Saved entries
[Start of Attachment]
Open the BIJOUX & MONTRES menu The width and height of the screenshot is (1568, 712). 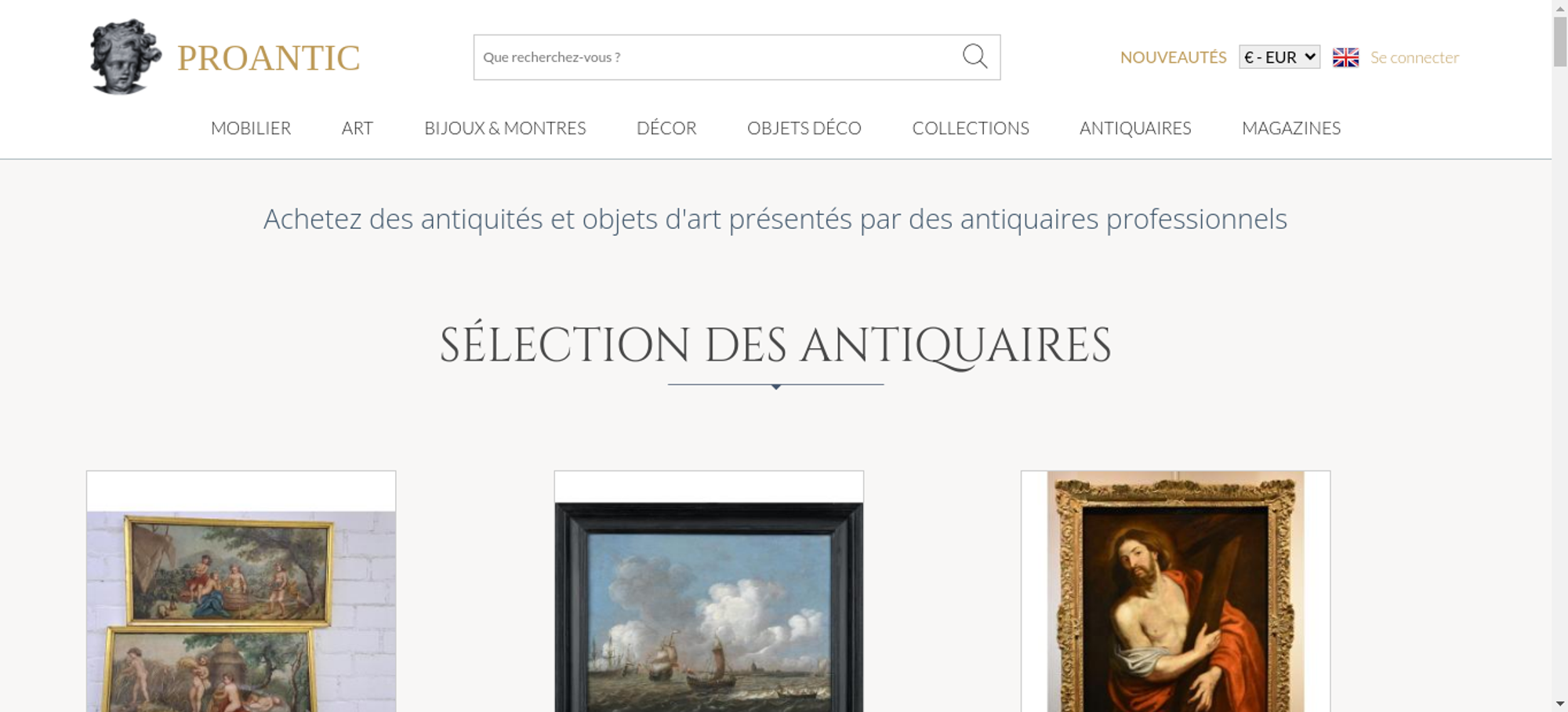[x=505, y=128]
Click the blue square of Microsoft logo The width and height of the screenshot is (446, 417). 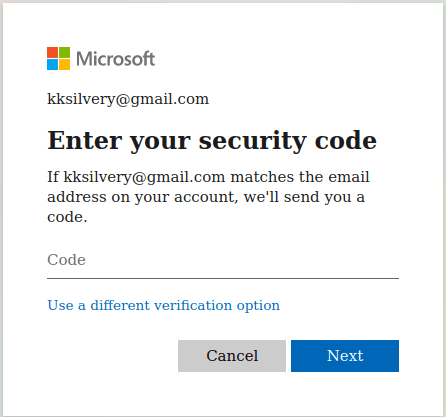[52, 65]
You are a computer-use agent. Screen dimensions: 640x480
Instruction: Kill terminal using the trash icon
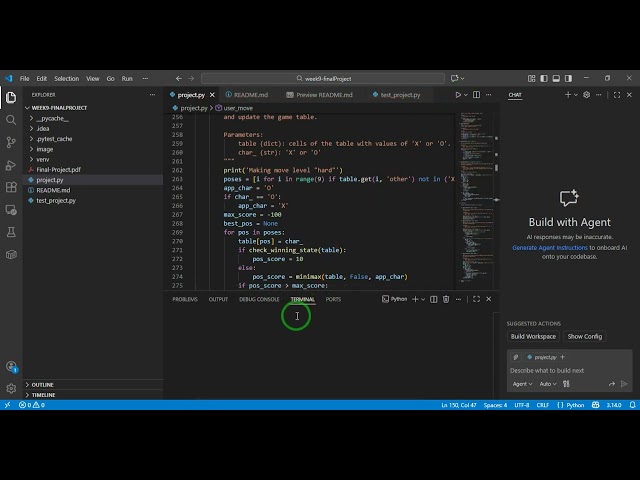446,299
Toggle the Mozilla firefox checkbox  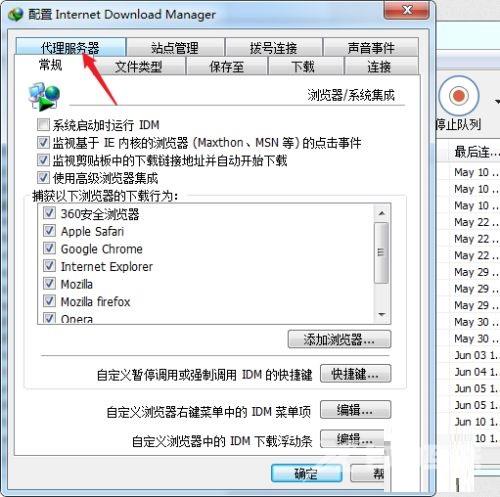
[End of Attachment]
Beginning with the line that contains "Instruction: Kill terminal", write out every line through the last one in the records, exactly and without pictures.

Instruction: Kill terminal using the trash icon
446,299
Toggle the Mozilla firefox checkbox  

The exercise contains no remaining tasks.